DIRECTIONS FOR THIS TASK:
Return the full listing below, unchanged.

● ● ●

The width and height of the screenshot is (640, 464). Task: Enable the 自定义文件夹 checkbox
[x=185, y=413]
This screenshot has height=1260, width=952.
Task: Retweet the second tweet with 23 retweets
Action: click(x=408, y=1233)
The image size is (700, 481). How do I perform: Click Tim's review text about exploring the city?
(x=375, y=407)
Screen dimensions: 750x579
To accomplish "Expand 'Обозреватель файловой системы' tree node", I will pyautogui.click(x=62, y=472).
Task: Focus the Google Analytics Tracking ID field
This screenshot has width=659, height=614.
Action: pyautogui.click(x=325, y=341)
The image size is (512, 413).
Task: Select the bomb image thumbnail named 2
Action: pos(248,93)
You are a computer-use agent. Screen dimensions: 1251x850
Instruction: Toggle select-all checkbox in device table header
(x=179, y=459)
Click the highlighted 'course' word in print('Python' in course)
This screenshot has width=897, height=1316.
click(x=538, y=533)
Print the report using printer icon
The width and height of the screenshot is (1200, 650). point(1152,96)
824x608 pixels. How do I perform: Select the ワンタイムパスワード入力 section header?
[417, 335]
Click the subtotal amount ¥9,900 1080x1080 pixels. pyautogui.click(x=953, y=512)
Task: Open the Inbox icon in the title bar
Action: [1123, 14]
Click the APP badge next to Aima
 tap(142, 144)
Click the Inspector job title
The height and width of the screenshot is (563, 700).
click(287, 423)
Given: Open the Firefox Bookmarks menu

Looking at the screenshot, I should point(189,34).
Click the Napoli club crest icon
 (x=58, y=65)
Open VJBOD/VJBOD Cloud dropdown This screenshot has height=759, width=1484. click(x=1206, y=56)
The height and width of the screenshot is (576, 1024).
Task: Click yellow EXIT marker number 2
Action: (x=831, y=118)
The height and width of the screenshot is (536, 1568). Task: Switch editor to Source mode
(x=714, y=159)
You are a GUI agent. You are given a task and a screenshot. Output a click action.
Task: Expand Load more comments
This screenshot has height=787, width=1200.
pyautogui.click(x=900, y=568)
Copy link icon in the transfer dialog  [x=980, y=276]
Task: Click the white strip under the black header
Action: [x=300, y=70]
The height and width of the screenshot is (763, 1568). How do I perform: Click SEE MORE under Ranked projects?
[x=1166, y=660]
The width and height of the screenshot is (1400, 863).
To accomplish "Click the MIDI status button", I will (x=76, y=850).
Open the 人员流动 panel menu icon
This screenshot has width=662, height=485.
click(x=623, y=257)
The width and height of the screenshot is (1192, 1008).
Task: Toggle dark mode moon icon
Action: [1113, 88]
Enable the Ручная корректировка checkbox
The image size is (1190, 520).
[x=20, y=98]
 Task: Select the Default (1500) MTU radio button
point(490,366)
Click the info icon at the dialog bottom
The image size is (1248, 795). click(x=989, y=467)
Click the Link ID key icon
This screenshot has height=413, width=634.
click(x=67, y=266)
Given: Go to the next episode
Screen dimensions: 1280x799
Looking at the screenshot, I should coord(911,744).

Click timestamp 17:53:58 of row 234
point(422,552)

● ● ●

RESULT OF THIS TASK:
The width and height of the screenshot is (640, 464). Task: Enable the 自定义文件夹 checkbox
[x=185, y=413]
This screenshot has height=1260, width=952.
Task: Retweet the second tweet with 23 retweets
Action: click(x=408, y=1233)
The image size is (700, 481). How do I perform: Click Tim's review text about exploring the city?
(x=375, y=407)
Screen dimensions: 750x579
To accomplish "Expand 'Обозреватель файловой системы' tree node", I will pyautogui.click(x=62, y=472).
Task: Focus the Google Analytics Tracking ID field
This screenshot has width=659, height=614.
Action: pyautogui.click(x=325, y=341)
The image size is (512, 413).
Task: Select the bomb image thumbnail named 2
Action: pos(248,93)
You are a computer-use agent. Screen dimensions: 1251x850
Instruction: Toggle select-all checkbox in device table header
(x=179, y=459)
Click the highlighted 'course' word in print('Python' in course)
This screenshot has width=897, height=1316.
click(x=538, y=533)
Print the report using printer icon
The width and height of the screenshot is (1200, 650). point(1152,96)
824x608 pixels. How do I perform: Select the ワンタイムパスワード入力 section header?
[417, 335]
Click the subtotal amount ¥9,900 1080x1080 pixels. pyautogui.click(x=953, y=512)
Task: Open the Inbox icon in the title bar
Action: [1123, 14]
Click the APP badge next to Aima
 tap(142, 144)
Click the Inspector job title
The height and width of the screenshot is (563, 700).
click(287, 423)
Given: Open the Firefox Bookmarks menu

Looking at the screenshot, I should point(189,34).
Click the Napoli club crest icon
 (x=58, y=65)
Open VJBOD/VJBOD Cloud dropdown This screenshot has height=759, width=1484. click(x=1206, y=56)
The height and width of the screenshot is (576, 1024).
Task: Click yellow EXIT marker number 2
Action: (x=831, y=118)
The height and width of the screenshot is (536, 1568). Task: Switch editor to Source mode
(x=714, y=159)
You are a GUI agent. You are given a task and a screenshot. Output a click action.
Task: Expand Load more comments
This screenshot has height=787, width=1200.
pyautogui.click(x=900, y=568)
Copy link icon in the transfer dialog  [x=980, y=276]
Task: Click the white strip under the black header
Action: [x=300, y=70]
The height and width of the screenshot is (763, 1568). How do I perform: Click SEE MORE under Ranked projects?
[x=1166, y=660]
The width and height of the screenshot is (1400, 863).
To accomplish "Click the MIDI status button", I will (x=76, y=850).
Open the 人员流动 panel menu icon
This screenshot has width=662, height=485.
click(x=623, y=257)
The width and height of the screenshot is (1192, 1008).
Task: Toggle dark mode moon icon
Action: [1113, 88]
Enable the Ручная корректировка checkbox
The image size is (1190, 520).
[x=20, y=98]
 Task: Select the Default (1500) MTU radio button
point(490,366)
Click the info icon at the dialog bottom
The image size is (1248, 795). click(x=989, y=467)
Click the Link ID key icon
This screenshot has height=413, width=634.
click(x=67, y=266)
Given: Go to the next episode
Screen dimensions: 1280x799
Looking at the screenshot, I should coord(911,744).

Click timestamp 17:53:58 of row 234
point(422,552)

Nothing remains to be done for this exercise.